Are you trolling?
The equation does a good job of doing rough predictions, so you can get some kind of picture. 1.3% is not arbitrary number, it's a fact. Many countries have much higher rates. 1.3% works well predicting US population as well as others, hence I used it. An equation that's used by World Bank and other organizations is fine for me.
Would Romulans have a population of trillions and quadrillions or would they have a population that could fit into a small football stadium? What do you think?
Math, history, and common sense say former. You're claiming the latter because of a current general trend in developed countries. Wow how old are you btw? You're either trolling or you have some serious work to do.
EmperorTiberius, you're the one who's trolling.
Either that, or you're confused as to the definition of the word 'prediction'; you couldn't do a simple google search if your life depended on it; etc.
Malthus's work - and prediction of unstoppable growth - never gave even half-reliable predictions. Which is why it was repeatedly debunked - apropos this, did you even bother with a google search
; or even to peruse my link? Doutful, considering the contents of your post.
Your post-factum figures are nothing resembling predictions.
A prediction must come BEFORE the fact.
After the fact, you can look at statistics and make them fit almost whatever you want (as you did); these are NOT predictions, but doctoring the data.
During the ~last decades, more and more (48% at last count) of the world population lived - and lives - in nations with sub-replacement fertility.
And, of course, this fits Malthus.
At least you dialed down the number of romulans to trillions - from sextillions. How many orders of magnitude is that, EmperorTiberius?

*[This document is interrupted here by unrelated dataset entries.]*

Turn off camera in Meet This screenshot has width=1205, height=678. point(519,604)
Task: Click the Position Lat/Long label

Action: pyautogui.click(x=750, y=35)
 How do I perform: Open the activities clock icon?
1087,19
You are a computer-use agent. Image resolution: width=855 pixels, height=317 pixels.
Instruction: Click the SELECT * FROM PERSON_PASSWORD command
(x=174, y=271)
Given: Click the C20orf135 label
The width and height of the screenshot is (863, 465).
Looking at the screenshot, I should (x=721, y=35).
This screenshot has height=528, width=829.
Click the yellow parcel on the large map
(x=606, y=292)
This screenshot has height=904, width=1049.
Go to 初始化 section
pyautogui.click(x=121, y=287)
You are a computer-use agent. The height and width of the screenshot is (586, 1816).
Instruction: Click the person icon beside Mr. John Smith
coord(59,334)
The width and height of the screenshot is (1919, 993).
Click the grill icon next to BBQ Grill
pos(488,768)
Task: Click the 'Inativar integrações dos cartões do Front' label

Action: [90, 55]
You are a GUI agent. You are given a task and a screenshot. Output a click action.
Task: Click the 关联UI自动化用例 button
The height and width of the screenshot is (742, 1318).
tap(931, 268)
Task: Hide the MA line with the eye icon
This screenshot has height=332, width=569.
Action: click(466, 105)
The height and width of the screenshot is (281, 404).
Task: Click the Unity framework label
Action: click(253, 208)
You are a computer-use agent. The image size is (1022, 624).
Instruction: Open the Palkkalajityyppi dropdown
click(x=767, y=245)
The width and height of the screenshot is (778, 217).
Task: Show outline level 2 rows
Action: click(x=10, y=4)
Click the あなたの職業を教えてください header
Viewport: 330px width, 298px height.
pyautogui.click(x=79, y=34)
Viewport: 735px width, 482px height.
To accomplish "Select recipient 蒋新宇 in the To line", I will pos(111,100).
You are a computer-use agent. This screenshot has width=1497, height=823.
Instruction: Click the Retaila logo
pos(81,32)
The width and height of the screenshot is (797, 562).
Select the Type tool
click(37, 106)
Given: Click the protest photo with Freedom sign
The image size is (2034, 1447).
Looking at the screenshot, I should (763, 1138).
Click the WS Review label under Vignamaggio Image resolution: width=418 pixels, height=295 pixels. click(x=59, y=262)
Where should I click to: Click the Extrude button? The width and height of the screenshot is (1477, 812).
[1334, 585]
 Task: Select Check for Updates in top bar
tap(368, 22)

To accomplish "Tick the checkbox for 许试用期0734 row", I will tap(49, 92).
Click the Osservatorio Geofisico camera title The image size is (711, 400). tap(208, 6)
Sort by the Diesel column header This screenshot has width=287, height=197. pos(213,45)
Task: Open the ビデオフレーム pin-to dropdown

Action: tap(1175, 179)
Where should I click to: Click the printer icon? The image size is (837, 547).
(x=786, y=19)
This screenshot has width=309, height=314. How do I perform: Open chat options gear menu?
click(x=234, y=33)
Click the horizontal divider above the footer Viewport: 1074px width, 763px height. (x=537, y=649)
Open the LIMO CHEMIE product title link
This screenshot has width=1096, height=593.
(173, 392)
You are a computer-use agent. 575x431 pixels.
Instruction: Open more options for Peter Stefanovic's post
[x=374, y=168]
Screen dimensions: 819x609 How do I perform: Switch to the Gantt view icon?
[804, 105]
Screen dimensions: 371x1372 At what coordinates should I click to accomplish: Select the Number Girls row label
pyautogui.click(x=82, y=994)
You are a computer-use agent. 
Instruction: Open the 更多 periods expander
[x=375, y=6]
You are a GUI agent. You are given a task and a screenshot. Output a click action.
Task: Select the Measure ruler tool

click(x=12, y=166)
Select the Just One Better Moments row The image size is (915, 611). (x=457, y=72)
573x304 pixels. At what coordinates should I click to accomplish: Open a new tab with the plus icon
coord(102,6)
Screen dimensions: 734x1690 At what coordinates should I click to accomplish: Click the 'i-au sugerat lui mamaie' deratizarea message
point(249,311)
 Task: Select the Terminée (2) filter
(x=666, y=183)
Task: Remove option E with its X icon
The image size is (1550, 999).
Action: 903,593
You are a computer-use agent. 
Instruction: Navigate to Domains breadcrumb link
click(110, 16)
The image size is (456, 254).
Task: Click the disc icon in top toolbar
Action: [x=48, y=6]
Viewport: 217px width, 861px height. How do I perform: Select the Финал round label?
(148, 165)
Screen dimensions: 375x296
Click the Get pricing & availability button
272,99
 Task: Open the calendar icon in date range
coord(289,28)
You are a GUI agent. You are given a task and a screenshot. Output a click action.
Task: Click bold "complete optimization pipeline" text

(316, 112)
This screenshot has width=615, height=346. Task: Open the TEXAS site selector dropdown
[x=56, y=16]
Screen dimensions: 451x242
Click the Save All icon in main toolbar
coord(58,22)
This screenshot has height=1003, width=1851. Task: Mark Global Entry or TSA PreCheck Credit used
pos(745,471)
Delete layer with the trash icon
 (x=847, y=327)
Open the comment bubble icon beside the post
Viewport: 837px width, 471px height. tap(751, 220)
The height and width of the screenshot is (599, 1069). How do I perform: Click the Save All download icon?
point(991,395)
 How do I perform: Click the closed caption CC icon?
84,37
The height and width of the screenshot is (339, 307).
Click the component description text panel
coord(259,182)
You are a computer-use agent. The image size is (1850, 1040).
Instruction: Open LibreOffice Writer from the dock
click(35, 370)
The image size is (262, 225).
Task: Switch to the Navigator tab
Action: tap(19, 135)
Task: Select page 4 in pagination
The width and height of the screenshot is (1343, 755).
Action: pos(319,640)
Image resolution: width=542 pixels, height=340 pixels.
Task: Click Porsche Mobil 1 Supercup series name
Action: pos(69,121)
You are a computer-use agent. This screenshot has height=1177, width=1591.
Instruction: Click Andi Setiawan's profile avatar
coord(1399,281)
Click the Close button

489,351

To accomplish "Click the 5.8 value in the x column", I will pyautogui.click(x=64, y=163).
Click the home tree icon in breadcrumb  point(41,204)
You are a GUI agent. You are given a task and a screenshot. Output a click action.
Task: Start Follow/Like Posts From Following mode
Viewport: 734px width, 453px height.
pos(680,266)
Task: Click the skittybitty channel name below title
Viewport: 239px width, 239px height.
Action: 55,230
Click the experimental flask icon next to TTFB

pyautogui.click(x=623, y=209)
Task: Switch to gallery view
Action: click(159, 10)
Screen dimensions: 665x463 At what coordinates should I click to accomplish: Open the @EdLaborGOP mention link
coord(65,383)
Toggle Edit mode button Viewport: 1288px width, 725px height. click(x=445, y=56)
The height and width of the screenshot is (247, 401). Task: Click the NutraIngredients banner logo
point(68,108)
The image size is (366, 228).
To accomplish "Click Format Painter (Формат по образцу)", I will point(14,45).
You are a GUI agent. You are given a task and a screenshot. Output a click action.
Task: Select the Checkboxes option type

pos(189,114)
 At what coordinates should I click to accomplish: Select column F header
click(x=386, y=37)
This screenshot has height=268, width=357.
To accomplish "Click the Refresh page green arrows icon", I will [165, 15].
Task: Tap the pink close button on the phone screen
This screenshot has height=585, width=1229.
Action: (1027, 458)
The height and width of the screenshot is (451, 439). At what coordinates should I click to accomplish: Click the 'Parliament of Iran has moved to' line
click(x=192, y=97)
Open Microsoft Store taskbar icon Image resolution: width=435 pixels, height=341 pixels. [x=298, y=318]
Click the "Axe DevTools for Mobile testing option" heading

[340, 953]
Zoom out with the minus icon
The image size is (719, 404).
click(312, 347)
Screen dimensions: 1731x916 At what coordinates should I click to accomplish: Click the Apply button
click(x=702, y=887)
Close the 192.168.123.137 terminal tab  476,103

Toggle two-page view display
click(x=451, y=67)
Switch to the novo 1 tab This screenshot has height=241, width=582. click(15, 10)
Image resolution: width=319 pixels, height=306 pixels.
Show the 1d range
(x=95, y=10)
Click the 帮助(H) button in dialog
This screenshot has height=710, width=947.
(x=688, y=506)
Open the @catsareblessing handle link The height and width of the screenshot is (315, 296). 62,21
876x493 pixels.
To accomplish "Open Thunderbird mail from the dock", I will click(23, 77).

As for 40000 - that was with 0,02% fertility rate - a number as arbitrary as any other you came up with.
Based on historical and current trends in the growth of human population, the romulans could be either 0 in number or numbering in the billions (not more).
PS - "Math, history, and common sense say former."
You really do need to read up on history. And then see how "well" exponential curves fit in.
It could save you a lot of embarrassment in the future.